At work, sometimes we may need to recode a categorical variable to another one according to some mapping rules. This is the so-called “re-coding”. Below is an R function that I write for recording.

simple_recoding <- function(v, from, to, mapping_rule_data = NULL)
{L <- length(v)
 N <- length(to)
 
 if(is.null(mapping_rule_data) == TRUE) 
  {mapping_rule <- matrix(rep(1:N, each = 2), N, 2, byrow = TRUE)}
 else
  {mapping_rule <- matrix(mapping_rule_data, N, 2, byrow = TRUE)}
 
 the_result <- rep("", L)
 
 for(i in 1:L)
   for(j in 1:N)
   {a <- mapping_rule[j, 1]
    b <- mapping_rule[j, 2]
    if(v[i] %in% from[a : b]) the_result[i] <- to[j]
   }
 return(the_result)
}

Let me use two examples to explain.

Example 1:

(x <- sample(letters, 30, replace = TRUE))

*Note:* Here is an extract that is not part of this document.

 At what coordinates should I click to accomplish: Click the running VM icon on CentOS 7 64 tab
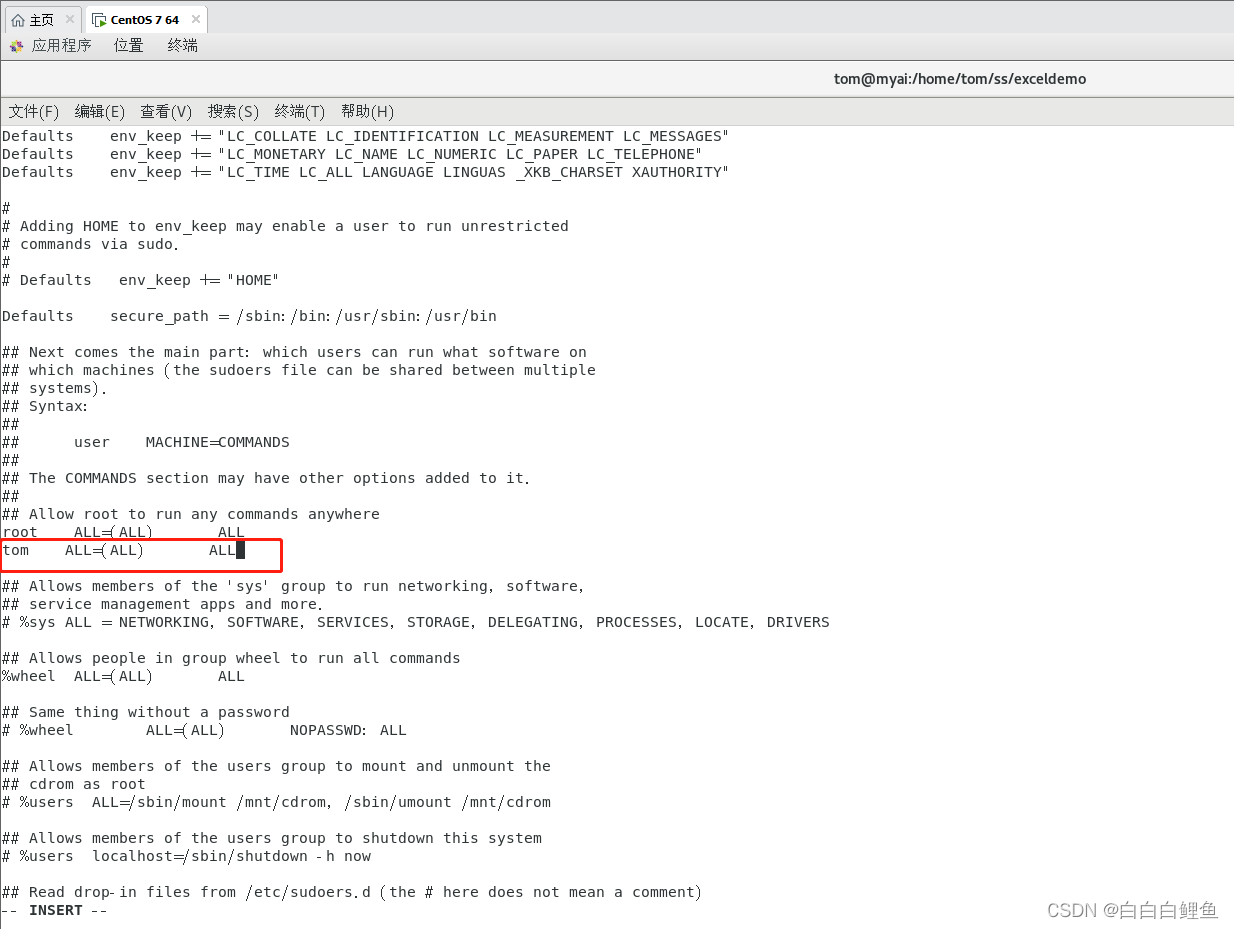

##  [1] "v" "e" "l" "e" "y" "e" "d" "h" "a" "q" "b" "h" "w" "x" "j" "c" "m"
## [18] "g" "f" "z" "v" "c" "s" "o" "l" "t" "z" "s" "x" "a"

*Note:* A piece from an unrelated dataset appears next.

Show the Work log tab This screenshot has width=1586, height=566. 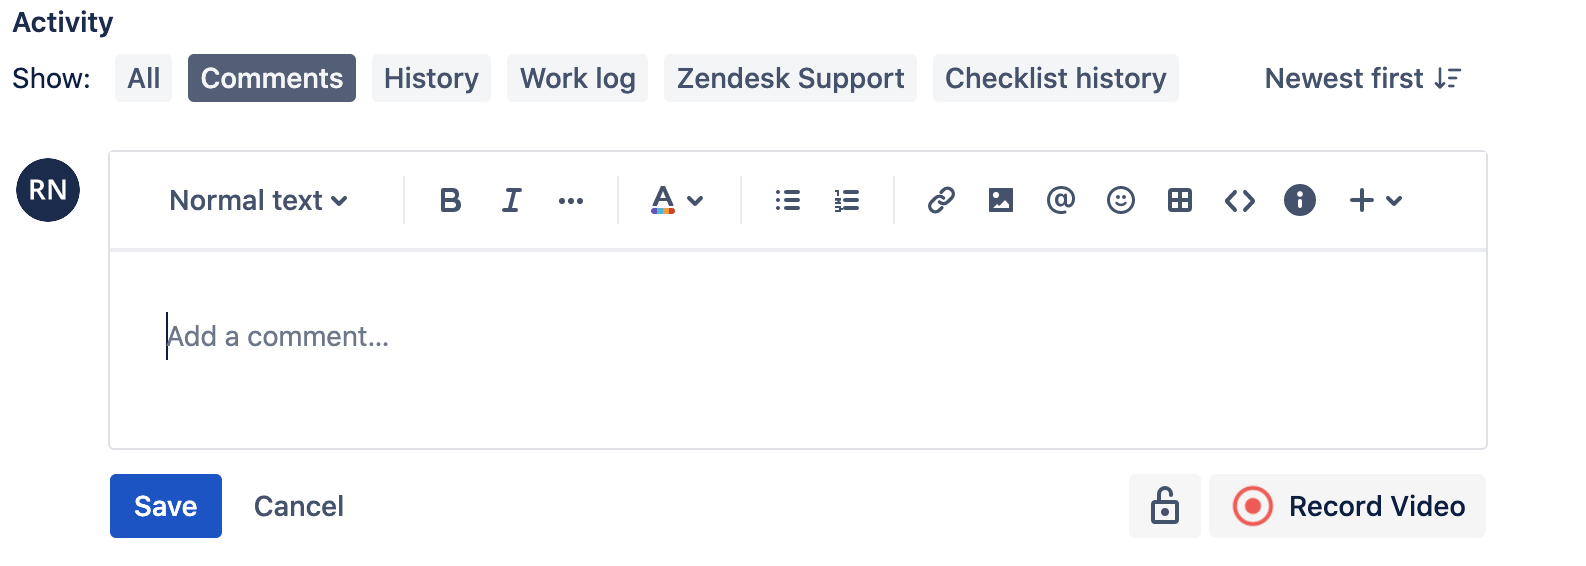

We want to re-code x to y, where x has lowercase letters and y has the corresponding uppercase letters. In this case.

from = letters

and

to = LETTERS

We can use the default

mapping_rule_data = NULL

since this is a one-to-one mapping.

(y <- simple_recoding(x, from = letters, to = LETTERS))

##  [1] "V" "E" "L" "E" "Y" "E" "D" "H" "A" "Q" "B" "H" "W" "X" "J" "C" "M"
## [18] "G" "F" "Z" "V" "C" "S" "O" "L" "T" "Z" "S" "X" "A"

Example 2:

(u <- sample(letters, 30, replace = TRUE))

##  [1] "l" "h" "t" "a" "q" "m" "x" "t" "g" "b" "z" "n" "u" "i" "o" "i" "k"
## [18] "v" "b" "b" "h" "p" "j" "n" "d" "t" "t" "k" "d" "a"

We want to re-code u to w, where the mapping rule is as follows. \[ \begin{array}{ccc} \left\{\hbox{a, b, c, d, e}\right\} &\longrightarrow & \left\{\hbox{A}\right\}\\ \left\{\hbox{f, g, h, i, j}\right\} &\longrightarrow & \left\{\hbox{B}\right\}\\ \left\{\hbox{k, l, m, n, o}\right\} &\longrightarrow & \left\{\hbox{C}\right\}\\ \left\{\hbox{p, q, r, s, t}\right\} &\longrightarrow& \left\{\hbox{D}\right\}\\ \left\{\hbox{u, v, w, x, y}\right\} &\longrightarrow& \left\{\hbox{E}\right\}\\ \left\{\hbox{z}\right\} &\longrightarrow& \left\{\hbox{Z}\right\} \end{array} \] In this case,

from = letters

and

to = c(LETTERS[1:5], "Z")

But note that

mapping_rule_data = c(1, 5, 6, 10, 11, 15, 16, 20, 21, 25, 26, 26 )

because letters[1:5] are mapped to “A”, letters[6:10] are mapped to “B”, and so on.

(simple_recoding(u, from = letters, to = c(LETTERS[1:5], "Z"),
                 mapping_rule_data = c(1, 5, 6, 10, 11, 15, 16, 20, 21, 25, 26, 26 )))

##  [1] "C" "B" "D" "A" "D" "C" "E" "D" "B" "A" "Z" "C" "E" "B" "C" "B" "C"
## [18] "E" "A" "A" "B" "D" "B" "C" "A" "D" "D" "C" "A" "A"

Exercise:

fk_data <- data.frame(my_colors = c("red", "orange", "yellow", "green", "blue"))

Create a new variable called “RGB” following the mapping rules \[ \begin{array}{ccc} \left\{\hbox{red, orange, yellow}\right\} &\longrightarrow& \left\{\hbox{R}\right\}\\ \left\{\hbox{green}\right\} &\longrightarrow& \left\{\hbox{G}\right\}\\ \left\{\hbox{blue}\right\} &\longrightarrow& \left\{\hbox{B}\right\} \end{array} \]

Answer to the Exercise:

rm(list = ls())

# load package
library(dplyr)

source("simple_recoding.R")

# create a fake data set
fk_data <- data.frame(my_colors = c("red", "orange", "yellow", "green", "blue"))

fk_data_1 <- 
  fk_data %>% 
  mutate(RGB = simple_recoding(my_colors, 
                               from = my_colors, 
                               to = c("R", "G", "B"),
                               mapping_rule_data = c(1, 3, 4, 4, 5, 5)))